Friday, August 12, 2016

China’s US$1.4 trillion ‘One Belt, One Road’ set to make bigger impact than US’ Marshall Plan to rebuild post-war Europe

Project is set to leave economic legacy bigger and extend Beijing’s might across the globe.

China’s ambition to revive an ancient trading route stretching from Asia to Europe could leave an economic legacy bigger than the Marshall Plan or the European Union’s enlargement, according to a new analysis.
Dubbed “One Belt, One Road”, the plan to build rail, highways and ports will embolden China’s soft-power status by spreading economic prosperity during a time of heightened  political uncertainty in both the United States and European Union, according to Stephen L. Jen, chief executive officer at Eurizon SLJ Capital, who estimates a value of US$1.4 trillion for the project. 
It will also boost trading links and help internationalise the yuan as banks open branches along the route, according to Jen.

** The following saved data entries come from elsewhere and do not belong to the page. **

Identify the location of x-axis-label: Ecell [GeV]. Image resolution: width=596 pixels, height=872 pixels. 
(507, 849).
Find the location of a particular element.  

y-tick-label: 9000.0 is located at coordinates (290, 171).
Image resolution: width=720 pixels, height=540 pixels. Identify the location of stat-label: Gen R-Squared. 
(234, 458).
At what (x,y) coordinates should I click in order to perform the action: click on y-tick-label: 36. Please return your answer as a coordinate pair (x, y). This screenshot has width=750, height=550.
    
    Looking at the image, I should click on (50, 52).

“This is a quintessential example of a geopolitical event that will likely be consequential for the global economy and the balance of political power in the long run,” said Jen, a former International Monetary Fund economist.
Reaching from east to west, the Silk Road Economic Belt will extend to Europe through Central Asia and the Maritime Silk Road will link sea lanes to Southeast Asia, the Middle East and Africa.

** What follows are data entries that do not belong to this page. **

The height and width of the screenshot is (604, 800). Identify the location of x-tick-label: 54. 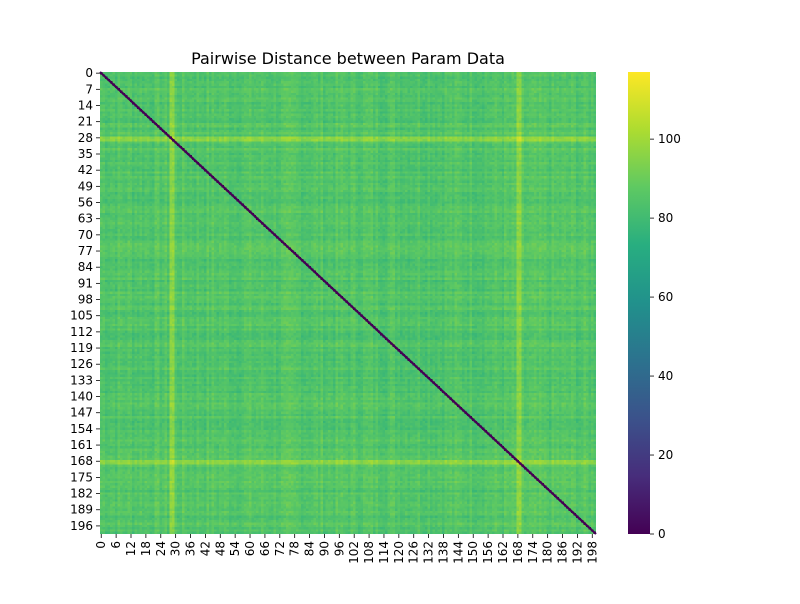
(235, 548).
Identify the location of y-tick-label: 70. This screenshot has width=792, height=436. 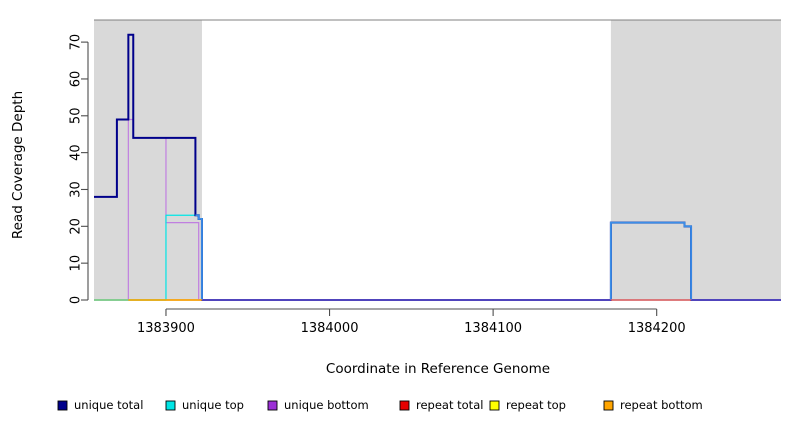
(76, 42).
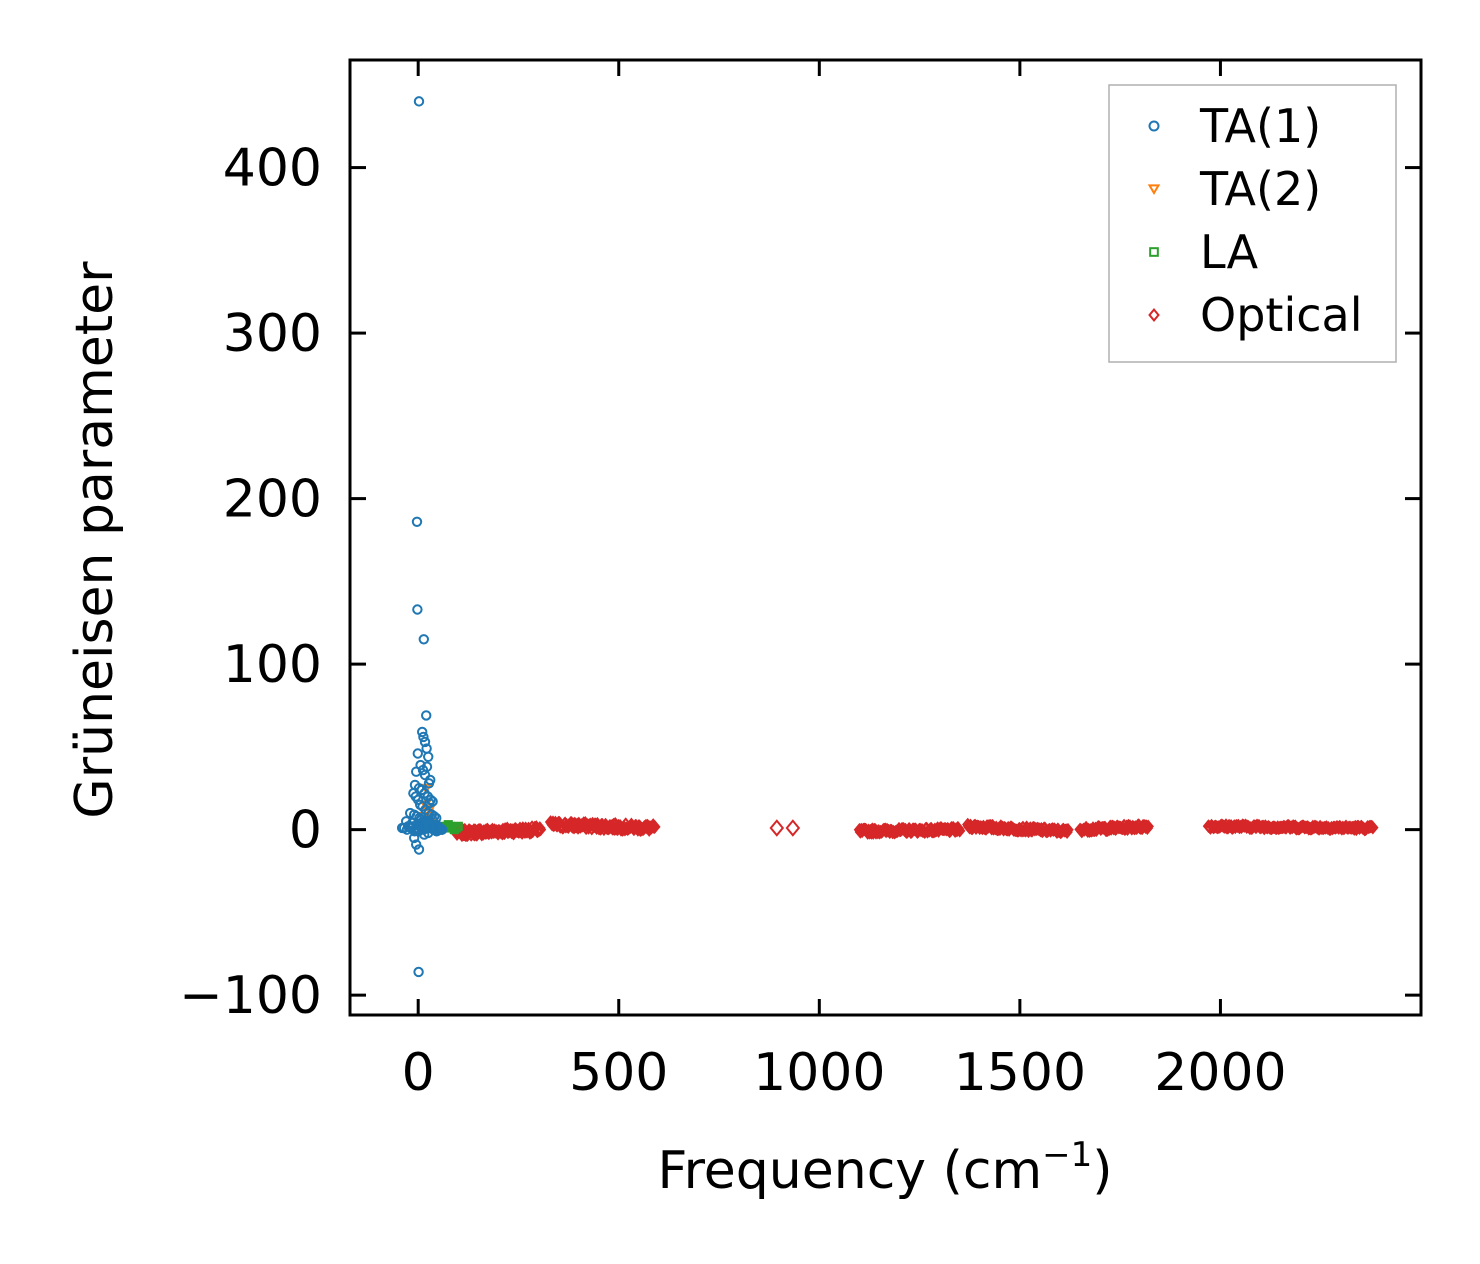 The width and height of the screenshot is (1480, 1264). Describe the element at coordinates (1154, 252) in the screenshot. I see `legend-marker-la` at that location.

While China’s authorities aren’t calling their Silk Road a new Marshall Plan, that’s not stopping comparisons with the US effort to rebuild western Europe after the second world war.
With the potential to touch on 64 countries, 4.4 billion people and around 40 per cent of the global economy, Jen estimates that the “One Belt, One Road” project will be 12 times bigger in absolute dollar terms than the Marshall Plan. 
China may spend as much as 9 per cent of gross domestic product – about double the US’ boost to post-war Europe in those terms.
“The ‘One Belt, One Road’ project, in terms of its size, could be multiple times larger and more ambitious than the Marshall Plan or the European enlargement,” said Jen.
It’s not all upside. Undertaking an expansive plan like this one will inevitably run the risk of corruption, project delays and local opposition.
Chinese-backed projects have frequently run into trouble before, especially in Africa, and there’s no guarantee that potential recipient nations will put up their hand for the aid.
In addition, resurrecting the trading route will need funding during a time of slowing growth and rising bad loans in the nation’s banks. Sending money abroad when it’s needed at home may not have an enduring appeal.
Still, at least China has a plan.
“The fact that this is a 30-40 year plan is remarkable as China is the only country with any long-term development plan, and this underscores the policy long-termism in China, in contrast to the dominance of policy short-termism in much of the West,” Jen said.
And that’s a win-win for soft power.
“The ‘One Belt, One Road’ project could be a huge PR exercise that could win over government and public support in these countries,” he said.